The French drugmaker Sanofi Pasteur says the company’s Fluzone Intradermal vaccine will be administered with a needle less than one-tenth of an inch long. That’s 90% shorter than those used now in the U.S., and therefore won’t need to be inserted as deeply.
In general, current influenza shots are injected deep into muscle tissue with a needle that can be 1 to 1.5 inches long.
Sanofi Pasteur says in a news release that its new product has a needle that is attached to a prefilled syringe that holds a smaller amount of flu vaccine.
The smaller amount of Fluzone is all that is needed because the skin layer under the surface, the dermis, has a high concentration of dendritic cells, which are key to generating an immune response.
New Tool to Increase Vaccine Rates
According to Sanofi Pasteur’s U.S. affiliate, patients have indicated they prefer shorter, slimmer needles of the Fluzone Intradermal vaccine. The short needles already are used in Europe, Australia, and Canada.
Oliver Charmeil, CEO of Sanofi Pasteur, the vaccines division of Sanofi-Aventis Group, says the new product is likely to increase flu vaccination rates in the U.S.
Flu and its complications kill thousands of people in the U.S. every year, yet many adults don’t get the flu vaccine. The CDC says on its web site that flu deaths vary from a low of about 3,000 to about 49,000 yearly.
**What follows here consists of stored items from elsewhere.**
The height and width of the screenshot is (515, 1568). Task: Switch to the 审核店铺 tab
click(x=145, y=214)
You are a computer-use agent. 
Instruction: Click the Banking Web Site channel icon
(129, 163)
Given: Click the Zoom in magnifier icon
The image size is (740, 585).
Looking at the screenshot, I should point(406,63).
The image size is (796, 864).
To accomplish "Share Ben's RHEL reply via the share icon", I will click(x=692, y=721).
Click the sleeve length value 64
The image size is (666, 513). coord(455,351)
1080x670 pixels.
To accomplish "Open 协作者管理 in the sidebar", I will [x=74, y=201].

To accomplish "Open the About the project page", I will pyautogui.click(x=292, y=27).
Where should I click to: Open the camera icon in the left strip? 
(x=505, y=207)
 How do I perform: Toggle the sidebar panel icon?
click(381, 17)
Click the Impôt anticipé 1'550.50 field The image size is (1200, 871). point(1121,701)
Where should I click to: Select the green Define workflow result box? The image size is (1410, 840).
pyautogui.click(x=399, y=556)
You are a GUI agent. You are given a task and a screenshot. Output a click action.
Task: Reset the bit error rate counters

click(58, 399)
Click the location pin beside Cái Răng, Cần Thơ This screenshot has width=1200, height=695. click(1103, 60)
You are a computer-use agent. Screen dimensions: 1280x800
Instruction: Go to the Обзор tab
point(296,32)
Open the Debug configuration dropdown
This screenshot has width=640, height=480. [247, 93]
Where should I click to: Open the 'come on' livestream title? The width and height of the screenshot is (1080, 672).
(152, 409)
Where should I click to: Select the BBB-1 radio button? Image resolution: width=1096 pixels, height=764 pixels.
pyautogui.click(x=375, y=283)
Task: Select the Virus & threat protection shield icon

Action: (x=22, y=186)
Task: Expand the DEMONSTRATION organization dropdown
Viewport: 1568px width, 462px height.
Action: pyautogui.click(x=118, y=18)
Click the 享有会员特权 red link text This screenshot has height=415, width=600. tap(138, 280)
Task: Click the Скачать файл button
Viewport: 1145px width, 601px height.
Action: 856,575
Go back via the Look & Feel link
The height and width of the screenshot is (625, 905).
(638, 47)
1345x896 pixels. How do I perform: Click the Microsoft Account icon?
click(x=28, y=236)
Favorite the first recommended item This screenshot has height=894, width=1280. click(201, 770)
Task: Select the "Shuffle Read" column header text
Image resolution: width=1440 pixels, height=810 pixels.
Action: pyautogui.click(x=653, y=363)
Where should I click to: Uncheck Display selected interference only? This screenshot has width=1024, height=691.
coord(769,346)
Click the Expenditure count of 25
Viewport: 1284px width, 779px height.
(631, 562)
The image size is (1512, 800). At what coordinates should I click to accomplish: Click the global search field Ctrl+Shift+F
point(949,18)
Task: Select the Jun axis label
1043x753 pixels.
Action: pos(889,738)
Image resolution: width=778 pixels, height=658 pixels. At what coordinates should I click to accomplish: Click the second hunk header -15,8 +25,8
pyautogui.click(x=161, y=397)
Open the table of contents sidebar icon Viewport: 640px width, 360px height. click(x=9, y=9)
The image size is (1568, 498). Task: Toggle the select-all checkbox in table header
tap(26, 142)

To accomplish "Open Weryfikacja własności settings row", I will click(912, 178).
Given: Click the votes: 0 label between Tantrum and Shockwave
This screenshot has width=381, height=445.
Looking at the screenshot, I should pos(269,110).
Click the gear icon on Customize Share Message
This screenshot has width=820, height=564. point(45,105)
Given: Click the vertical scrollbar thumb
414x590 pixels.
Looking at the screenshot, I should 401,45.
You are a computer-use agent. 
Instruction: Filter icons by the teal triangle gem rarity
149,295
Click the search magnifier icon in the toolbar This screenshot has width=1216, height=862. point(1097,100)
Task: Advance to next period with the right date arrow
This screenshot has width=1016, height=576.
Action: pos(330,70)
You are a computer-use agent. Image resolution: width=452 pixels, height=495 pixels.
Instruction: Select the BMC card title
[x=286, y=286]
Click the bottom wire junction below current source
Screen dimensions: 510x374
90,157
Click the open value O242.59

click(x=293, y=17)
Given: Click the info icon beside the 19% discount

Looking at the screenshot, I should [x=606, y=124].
Short Needle vs. Traditional Needle
The FDA’s approval was based on clinical trial data of 4,276 adults who were randomly assigned to receive Fluzone via intradermal (dermal layer of skin) or intramuscular routes. People in the intradermal group had a similar immunologic response as people who received intramuscular injections, Sanofi Pasteur says.
People in the intradermal group experienced more frequent injection site reactions, except pain, which was similar in both groups. Adverse reactions included redness, swelling, pain, itching, headache, muscle ache, and malaise.
The vaccine, the company says, may trigger anaphylaxis in patients who are hypersensitive to any of its components.
The new formulation is to be used in adults aged 18 to 64.